- _Problem_:
An exact transcription is needed, beginning at the line with "Screen dimensions: 1024x578" and ending at the last line of the listing, with pictures left out and nothing else added.

- _Dataset records_:
════════════════
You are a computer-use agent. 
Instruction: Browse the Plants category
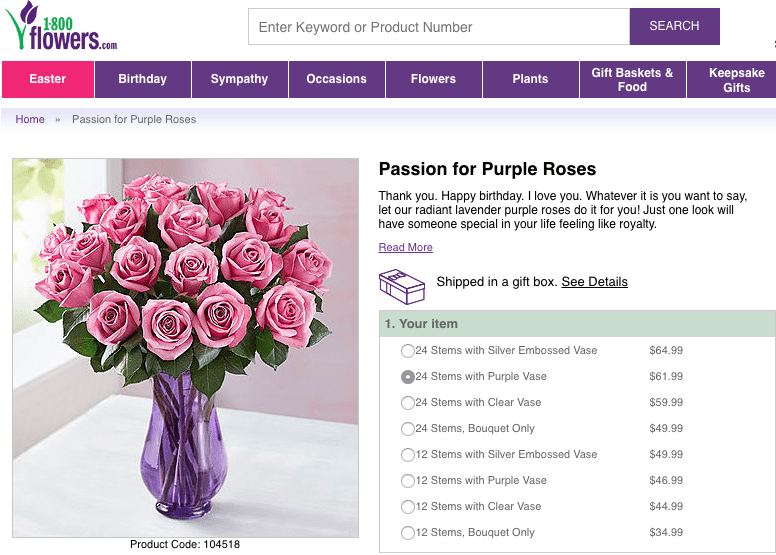click(x=530, y=79)
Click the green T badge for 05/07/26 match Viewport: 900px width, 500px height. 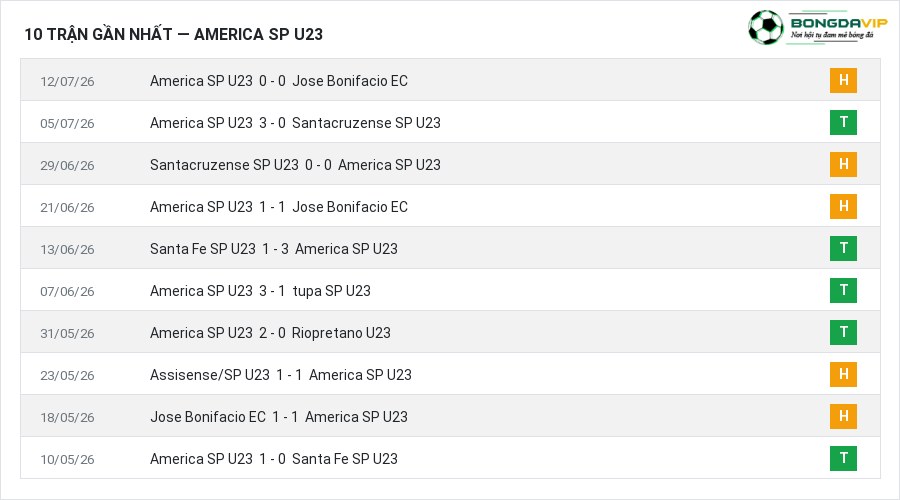tap(843, 122)
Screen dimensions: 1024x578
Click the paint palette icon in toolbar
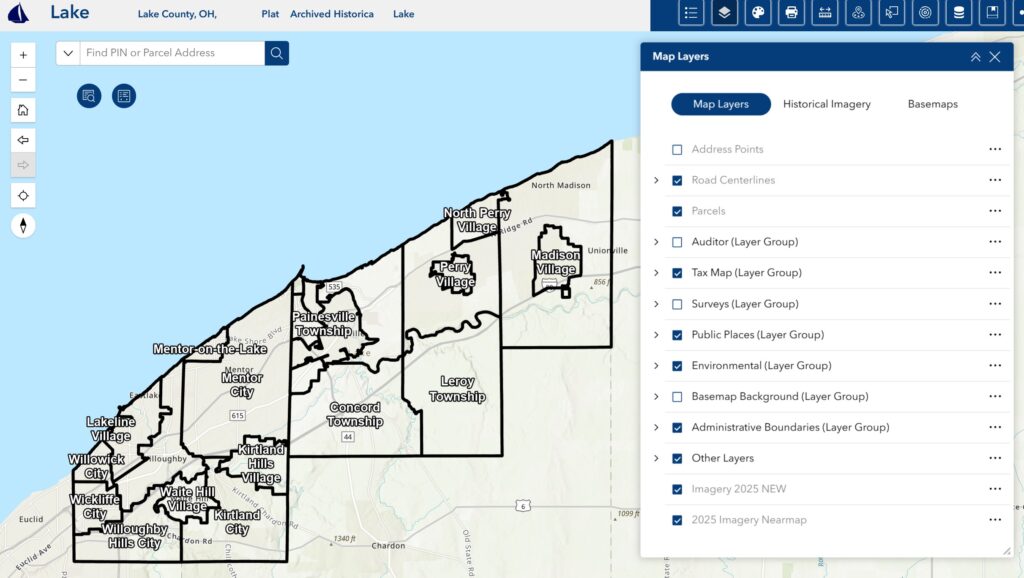pos(758,13)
════════════════
- _Exercise answer_:
Screen dimensions: 1024x578
Click the paint palette icon in toolbar
pos(758,13)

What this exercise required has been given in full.